Anonymous, disposable telephone numbers that give you control over who can reach you and when. - zurla
http://www.tossabledigits.com/index.php

======
ooglek
@seren6ipity: Yes, you can now have a phone number that protects your privacy.

@soundsop: Yes, it is a subscription, but you can cancel anytime, and it's
still pretty cheap. One phone number + 200 minutes a month for $8. And when
you are done with it, you can cancel the subscription, no commitment.

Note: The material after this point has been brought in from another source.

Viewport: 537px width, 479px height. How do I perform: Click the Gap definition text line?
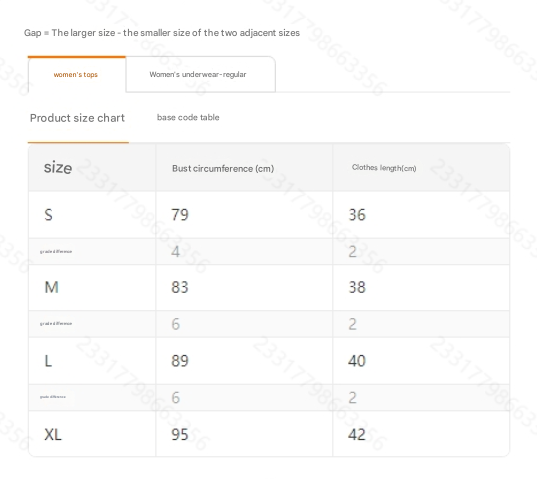162,33
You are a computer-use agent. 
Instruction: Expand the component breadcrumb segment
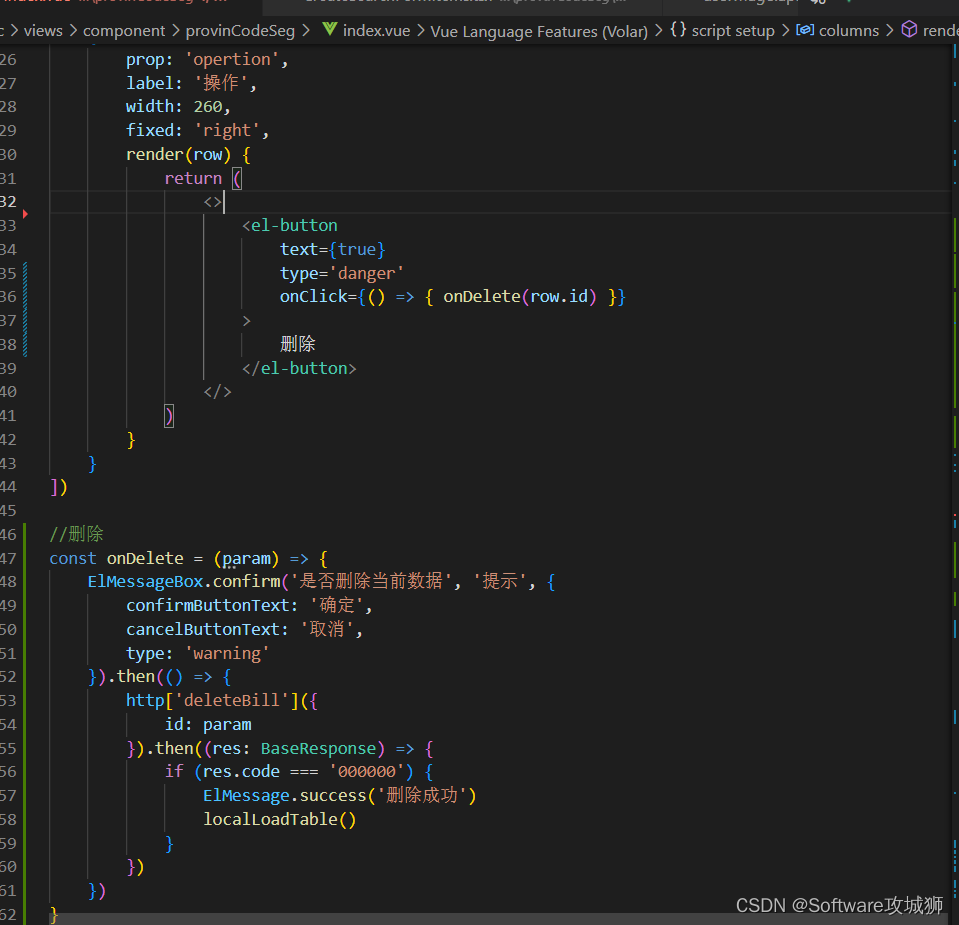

@inovica: We do have a pool of numbers, but it is large. And to prevent reuse
of a number that gets a lot of unwanted calls, we disconnect numbers for up to
25 days to cause traffic to subside, and if it doesn't, we don't reuse it.

------
inovica
I presume they just have a pool of numbers, so in theory you could end up with
a number that's been used by 10 people who have posted it to a load of sites
and then you'd receive those calls/messages. Unless I'm missing something
(which is entirely possible!!)

------
wmf
I've long wondered why GrandCentral doesn't offer this feature; it sounds like
a good fit.

As for TossableDigits, it looks like a feature masquerading as a company.

------
seren6ipity
A beacon of privacy!

------
soundsop
There doesn't seem to be one-shot pricing. Only a monthly subscription.